- Requirement
Search the entries below for the string "will" and give the number of lines that hold it, nothing else.
--- START ---
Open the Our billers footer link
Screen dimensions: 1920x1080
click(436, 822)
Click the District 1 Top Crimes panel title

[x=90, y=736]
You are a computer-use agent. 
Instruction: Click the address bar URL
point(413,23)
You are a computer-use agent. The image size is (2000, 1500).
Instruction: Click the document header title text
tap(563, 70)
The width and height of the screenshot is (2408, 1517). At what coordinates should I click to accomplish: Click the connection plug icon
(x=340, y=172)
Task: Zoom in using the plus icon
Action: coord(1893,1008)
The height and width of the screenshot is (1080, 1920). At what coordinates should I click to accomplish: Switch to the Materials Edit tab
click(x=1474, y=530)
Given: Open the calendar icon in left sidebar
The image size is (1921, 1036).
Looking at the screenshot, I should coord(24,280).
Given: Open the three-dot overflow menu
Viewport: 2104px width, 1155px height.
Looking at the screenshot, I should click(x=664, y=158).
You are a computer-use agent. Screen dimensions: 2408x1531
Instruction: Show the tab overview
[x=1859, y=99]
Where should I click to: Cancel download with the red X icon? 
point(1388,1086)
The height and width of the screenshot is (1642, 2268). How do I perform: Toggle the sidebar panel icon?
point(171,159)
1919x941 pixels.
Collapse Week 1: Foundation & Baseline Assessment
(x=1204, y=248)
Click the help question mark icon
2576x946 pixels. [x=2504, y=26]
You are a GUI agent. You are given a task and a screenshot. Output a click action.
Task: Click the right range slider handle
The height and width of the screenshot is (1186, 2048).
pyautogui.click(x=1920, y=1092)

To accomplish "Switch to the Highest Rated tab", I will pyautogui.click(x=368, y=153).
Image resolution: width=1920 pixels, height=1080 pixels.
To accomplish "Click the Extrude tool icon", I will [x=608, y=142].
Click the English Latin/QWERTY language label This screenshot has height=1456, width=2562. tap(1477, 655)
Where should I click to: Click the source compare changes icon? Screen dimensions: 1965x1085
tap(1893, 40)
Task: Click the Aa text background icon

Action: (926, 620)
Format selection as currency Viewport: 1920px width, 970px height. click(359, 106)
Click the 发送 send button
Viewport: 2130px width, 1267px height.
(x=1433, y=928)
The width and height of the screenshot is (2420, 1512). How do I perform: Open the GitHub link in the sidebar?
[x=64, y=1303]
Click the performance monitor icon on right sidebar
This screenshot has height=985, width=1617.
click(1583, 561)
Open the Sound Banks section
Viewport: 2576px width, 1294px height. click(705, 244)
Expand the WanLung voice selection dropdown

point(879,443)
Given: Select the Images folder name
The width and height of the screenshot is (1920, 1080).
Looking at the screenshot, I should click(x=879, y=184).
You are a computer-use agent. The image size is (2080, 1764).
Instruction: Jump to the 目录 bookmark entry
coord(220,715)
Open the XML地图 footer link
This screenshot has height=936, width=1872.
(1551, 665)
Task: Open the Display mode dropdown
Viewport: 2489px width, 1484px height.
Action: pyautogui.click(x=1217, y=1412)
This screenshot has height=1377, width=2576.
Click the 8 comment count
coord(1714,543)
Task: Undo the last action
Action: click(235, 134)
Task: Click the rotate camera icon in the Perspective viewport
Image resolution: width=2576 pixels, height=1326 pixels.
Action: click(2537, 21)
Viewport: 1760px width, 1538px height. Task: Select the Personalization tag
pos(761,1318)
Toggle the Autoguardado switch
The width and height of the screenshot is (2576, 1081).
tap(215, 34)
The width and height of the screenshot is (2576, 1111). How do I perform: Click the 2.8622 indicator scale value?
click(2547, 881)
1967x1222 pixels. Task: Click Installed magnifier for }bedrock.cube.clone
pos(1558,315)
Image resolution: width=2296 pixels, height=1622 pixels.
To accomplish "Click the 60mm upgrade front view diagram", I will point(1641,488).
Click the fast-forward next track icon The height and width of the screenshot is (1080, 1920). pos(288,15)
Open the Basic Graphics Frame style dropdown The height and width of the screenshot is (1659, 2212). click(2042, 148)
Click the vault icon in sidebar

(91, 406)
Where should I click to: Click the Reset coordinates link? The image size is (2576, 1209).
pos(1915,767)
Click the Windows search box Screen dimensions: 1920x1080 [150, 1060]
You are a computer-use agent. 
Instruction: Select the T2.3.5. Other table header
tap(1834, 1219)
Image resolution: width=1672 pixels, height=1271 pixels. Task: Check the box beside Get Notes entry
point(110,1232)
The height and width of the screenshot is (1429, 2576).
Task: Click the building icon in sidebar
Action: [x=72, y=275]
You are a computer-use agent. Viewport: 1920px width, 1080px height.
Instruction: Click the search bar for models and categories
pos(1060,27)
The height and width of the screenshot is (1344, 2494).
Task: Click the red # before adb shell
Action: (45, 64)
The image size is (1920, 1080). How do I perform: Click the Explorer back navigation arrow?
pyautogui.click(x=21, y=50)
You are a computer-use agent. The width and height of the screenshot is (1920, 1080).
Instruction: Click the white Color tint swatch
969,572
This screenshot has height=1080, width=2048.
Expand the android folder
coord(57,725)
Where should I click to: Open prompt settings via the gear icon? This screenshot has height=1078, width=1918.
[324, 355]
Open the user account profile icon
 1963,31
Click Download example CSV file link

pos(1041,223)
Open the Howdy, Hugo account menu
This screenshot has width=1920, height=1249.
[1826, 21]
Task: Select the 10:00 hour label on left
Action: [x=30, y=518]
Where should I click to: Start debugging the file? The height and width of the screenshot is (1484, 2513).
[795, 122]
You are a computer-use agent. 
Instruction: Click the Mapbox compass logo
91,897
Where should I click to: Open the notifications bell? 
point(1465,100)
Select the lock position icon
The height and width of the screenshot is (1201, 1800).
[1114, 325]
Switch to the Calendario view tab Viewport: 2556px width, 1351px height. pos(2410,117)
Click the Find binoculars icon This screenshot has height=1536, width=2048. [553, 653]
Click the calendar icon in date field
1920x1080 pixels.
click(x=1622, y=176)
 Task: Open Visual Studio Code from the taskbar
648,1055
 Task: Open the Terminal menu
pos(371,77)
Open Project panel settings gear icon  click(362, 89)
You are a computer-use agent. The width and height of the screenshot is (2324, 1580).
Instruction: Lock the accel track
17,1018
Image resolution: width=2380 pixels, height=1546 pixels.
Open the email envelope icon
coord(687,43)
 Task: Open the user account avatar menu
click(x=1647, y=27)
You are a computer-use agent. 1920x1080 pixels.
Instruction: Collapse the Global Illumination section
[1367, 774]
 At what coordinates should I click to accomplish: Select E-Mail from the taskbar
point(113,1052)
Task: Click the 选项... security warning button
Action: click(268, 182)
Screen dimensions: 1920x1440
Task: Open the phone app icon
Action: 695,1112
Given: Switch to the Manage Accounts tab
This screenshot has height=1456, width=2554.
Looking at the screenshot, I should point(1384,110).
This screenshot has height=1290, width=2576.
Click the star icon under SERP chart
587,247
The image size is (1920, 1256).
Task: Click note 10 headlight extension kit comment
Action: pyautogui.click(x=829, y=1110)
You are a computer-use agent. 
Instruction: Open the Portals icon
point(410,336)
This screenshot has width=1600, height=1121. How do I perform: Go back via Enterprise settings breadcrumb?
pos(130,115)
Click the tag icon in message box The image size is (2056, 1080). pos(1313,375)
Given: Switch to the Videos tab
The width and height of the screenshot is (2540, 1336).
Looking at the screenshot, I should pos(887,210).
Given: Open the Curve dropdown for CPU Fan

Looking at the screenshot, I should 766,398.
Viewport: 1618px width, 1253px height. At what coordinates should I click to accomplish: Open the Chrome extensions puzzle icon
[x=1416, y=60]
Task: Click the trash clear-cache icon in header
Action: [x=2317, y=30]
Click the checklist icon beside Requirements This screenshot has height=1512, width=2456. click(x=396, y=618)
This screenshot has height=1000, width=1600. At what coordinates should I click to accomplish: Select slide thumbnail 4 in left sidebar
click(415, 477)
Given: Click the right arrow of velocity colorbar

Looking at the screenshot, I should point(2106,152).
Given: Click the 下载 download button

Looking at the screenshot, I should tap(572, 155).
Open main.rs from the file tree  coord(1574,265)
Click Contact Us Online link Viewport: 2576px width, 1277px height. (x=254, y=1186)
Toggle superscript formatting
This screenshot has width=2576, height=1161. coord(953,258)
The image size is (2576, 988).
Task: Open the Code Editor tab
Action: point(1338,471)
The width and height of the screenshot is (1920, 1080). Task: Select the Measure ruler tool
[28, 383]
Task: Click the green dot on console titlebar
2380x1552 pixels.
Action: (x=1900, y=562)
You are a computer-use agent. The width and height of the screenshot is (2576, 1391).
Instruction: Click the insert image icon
--- END ---
- Answer area
3